Buon divertimento  :Smile: 

----------

## federico

Buona idea, il funzionamento e' semplice ma sicuramente si tratta di un tool che risulta utile. Lo sto utilizzando   :Cool: 

----------

## FonderiaDigitale

Si, ed e' scritto pure male  :Smile:  ma fa il suo dovere

Tanto comunque ci tornero' sopra per aggiungerci qualcosa sicuramente in futuro

----------

## federico

Ma la variabile che imposti Year a cosa serve ?

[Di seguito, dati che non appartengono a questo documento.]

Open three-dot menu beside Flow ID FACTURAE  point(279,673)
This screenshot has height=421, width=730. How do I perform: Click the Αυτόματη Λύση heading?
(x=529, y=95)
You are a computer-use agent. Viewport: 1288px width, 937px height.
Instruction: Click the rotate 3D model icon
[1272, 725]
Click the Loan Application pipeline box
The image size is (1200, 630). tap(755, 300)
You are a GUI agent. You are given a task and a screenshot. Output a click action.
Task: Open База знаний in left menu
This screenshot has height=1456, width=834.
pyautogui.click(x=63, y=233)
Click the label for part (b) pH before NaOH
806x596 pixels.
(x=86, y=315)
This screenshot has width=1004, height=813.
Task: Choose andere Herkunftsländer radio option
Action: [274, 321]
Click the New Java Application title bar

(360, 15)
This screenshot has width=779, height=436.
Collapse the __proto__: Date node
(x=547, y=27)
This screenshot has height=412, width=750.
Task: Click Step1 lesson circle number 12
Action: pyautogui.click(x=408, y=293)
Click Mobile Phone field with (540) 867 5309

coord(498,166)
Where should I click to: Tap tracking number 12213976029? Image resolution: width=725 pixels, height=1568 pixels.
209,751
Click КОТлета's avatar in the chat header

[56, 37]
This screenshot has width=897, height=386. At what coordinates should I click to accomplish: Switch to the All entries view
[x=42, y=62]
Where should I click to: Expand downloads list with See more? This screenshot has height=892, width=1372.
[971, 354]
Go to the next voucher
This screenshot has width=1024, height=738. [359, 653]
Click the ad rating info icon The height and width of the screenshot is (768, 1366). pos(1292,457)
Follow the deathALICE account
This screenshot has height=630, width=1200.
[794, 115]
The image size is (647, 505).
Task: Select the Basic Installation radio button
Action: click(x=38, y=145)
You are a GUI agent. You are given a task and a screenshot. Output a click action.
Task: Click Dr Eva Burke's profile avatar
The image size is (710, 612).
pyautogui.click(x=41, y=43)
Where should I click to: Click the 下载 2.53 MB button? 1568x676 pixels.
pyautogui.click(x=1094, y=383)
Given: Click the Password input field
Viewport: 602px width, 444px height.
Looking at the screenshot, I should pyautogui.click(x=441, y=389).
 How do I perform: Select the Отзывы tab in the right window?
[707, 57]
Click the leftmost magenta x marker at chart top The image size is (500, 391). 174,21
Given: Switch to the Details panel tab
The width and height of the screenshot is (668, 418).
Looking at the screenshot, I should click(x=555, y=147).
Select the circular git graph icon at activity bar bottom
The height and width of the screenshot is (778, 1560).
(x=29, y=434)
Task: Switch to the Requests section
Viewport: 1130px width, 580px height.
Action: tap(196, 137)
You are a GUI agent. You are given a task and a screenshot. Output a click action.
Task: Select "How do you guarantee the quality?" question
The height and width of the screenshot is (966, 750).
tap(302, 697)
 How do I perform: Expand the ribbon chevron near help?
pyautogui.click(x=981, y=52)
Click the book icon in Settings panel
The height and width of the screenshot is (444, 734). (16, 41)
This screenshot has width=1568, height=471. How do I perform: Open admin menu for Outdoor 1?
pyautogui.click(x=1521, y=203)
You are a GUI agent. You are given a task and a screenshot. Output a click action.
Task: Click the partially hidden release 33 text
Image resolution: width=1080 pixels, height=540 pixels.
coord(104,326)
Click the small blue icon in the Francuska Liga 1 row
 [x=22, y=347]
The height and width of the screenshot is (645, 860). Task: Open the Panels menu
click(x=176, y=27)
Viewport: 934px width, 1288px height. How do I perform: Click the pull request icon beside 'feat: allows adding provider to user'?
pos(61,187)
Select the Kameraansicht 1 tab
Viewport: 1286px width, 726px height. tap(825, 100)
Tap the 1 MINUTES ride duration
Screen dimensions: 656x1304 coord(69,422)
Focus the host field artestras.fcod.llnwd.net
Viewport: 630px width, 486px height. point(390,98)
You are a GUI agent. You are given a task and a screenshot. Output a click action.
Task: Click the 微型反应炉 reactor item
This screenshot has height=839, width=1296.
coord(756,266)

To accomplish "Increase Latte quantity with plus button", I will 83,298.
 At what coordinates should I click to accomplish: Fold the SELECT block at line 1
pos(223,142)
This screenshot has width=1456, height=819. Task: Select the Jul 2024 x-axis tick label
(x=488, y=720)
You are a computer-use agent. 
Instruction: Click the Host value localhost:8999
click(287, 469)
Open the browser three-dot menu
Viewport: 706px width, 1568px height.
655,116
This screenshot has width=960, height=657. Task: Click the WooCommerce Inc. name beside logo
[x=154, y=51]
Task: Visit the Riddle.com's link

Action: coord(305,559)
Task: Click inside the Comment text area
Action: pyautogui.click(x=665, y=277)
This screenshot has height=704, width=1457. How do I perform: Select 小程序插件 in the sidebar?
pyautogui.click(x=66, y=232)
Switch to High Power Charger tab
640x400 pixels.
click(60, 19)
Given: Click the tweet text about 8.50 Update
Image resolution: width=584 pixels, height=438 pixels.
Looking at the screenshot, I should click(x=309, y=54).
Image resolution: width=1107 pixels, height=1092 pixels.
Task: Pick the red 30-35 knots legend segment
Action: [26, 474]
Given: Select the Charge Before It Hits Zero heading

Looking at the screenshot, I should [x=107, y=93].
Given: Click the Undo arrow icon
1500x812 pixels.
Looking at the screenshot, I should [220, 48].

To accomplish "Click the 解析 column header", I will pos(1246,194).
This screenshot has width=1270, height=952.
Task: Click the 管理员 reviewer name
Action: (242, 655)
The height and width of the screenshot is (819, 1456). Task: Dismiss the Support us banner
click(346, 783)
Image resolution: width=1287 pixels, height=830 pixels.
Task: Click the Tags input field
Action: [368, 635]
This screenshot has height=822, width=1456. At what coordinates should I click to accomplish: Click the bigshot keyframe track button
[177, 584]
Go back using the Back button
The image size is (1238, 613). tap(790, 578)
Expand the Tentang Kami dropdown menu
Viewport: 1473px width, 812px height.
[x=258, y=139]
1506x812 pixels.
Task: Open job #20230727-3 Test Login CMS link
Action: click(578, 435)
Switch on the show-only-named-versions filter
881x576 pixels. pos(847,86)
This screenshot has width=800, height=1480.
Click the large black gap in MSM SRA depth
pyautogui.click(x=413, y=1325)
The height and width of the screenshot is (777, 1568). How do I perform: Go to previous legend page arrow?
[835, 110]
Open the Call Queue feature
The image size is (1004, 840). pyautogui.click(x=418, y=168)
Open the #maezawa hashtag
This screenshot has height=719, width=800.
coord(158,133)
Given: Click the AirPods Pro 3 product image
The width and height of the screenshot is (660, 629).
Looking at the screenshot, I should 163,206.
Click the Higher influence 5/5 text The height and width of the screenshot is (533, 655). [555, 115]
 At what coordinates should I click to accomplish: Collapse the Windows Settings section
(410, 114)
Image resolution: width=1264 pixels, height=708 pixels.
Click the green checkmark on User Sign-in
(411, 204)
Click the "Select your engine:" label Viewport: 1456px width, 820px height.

E poi.. visto che nn conosco perl, cosa fa quella riga? Ad occhio e croce pare una regexp

----------

## randomaze

 *federico wrote:*   

> Ma la variabile che imposti Year a cosa serve ?
> 
> E poi.. visto che nn conosco perl, cosa fa quella riga? Ad occhio e croce pare una regexp

 

In effetti pare che non la usi dopo, cmq. non é in perl ma in shell e con quell'istruzione assegna alla variabile (year) l'output del comando "date +%Y" (in pratica mette l'anno nella variabile!)

----------

## federico

Siccome ieri sera non avevo nulla da fare ho scritto una implementazione python del tuo programma, fa la stessa cosa ma manda una mail leggermente diversa, con la descrizione del baco in attach (se ci sono X bachi manda una mail con X attach) e funziona senza il supporto di programmi mail esterni. E' possibile specificare un server smtp per l'invio della mail.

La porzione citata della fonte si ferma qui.